TODO:

* Patterns are learned using ensemble of regression trees. Approach is
  embarrassingly parallel. A combine routine that can combine multiple trees
  in an ensemble is required to be implemented to benefit from parallelism.
  
* The probability of each observation being used by the model is not 
  equal because of the sampling scheme. The observations towards the start
  and end of the time series are less likely to appear in the segments
  A fair sampling strategy is needed for segment selection.
  
* Indetifying common patterns and plotting them is needed for interpretability
  purposes.
  
* Currently the package requires UCR time series database format (each time 
  series is a row and columns are the observations over time). Therefore,
  time series are assumed to be the same length although LPS can handle
  time series of different length which requries changes in input format.
  
* LPS can work for multivariate time series similarity. Current version
  needs modifications for multivariate time series.
  
* LPS can work for categorical time series (i.e.

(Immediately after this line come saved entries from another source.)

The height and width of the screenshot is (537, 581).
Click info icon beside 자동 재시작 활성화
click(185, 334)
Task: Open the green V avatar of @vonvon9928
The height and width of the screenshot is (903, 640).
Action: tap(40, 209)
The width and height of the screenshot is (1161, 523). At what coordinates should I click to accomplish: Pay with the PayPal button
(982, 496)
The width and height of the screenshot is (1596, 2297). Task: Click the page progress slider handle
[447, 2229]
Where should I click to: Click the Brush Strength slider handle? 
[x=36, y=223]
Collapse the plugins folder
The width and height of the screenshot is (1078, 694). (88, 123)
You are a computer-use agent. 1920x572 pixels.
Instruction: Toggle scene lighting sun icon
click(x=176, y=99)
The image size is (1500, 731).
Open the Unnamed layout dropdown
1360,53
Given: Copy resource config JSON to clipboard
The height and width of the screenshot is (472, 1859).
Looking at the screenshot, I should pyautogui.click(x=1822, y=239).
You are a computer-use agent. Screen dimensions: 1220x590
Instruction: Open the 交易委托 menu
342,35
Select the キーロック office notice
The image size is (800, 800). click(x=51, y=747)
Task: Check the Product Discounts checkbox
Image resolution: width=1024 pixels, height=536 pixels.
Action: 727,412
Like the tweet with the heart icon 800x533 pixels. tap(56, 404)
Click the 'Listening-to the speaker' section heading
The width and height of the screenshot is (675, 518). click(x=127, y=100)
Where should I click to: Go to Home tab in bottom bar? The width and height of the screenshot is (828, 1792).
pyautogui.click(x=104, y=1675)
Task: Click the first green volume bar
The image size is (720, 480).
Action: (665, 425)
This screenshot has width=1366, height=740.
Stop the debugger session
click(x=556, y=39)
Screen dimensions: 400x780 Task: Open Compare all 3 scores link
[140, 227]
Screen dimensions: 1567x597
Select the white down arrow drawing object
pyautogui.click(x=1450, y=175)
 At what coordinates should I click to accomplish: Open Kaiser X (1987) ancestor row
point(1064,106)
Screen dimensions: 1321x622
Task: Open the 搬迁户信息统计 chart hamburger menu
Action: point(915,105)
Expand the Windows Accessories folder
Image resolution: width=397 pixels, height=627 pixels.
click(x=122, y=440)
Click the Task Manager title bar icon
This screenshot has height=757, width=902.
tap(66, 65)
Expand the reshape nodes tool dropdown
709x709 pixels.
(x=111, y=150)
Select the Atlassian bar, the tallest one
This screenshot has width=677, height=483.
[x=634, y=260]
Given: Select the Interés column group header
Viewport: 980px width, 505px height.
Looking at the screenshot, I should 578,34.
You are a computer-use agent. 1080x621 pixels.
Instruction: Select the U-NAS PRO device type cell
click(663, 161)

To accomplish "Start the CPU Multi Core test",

DNA sequences). Current version
  requires modification for categorical variables.

* Regression trees in LPS can be used for prediction (to characterize the time 
  series). An estimate of error rate (either out-of-bag or over all series) can 
  be provided to determine the number of trees.
  
========================================================================
Change in 1.0-1:

* Fixed some minor problems with memory allocations.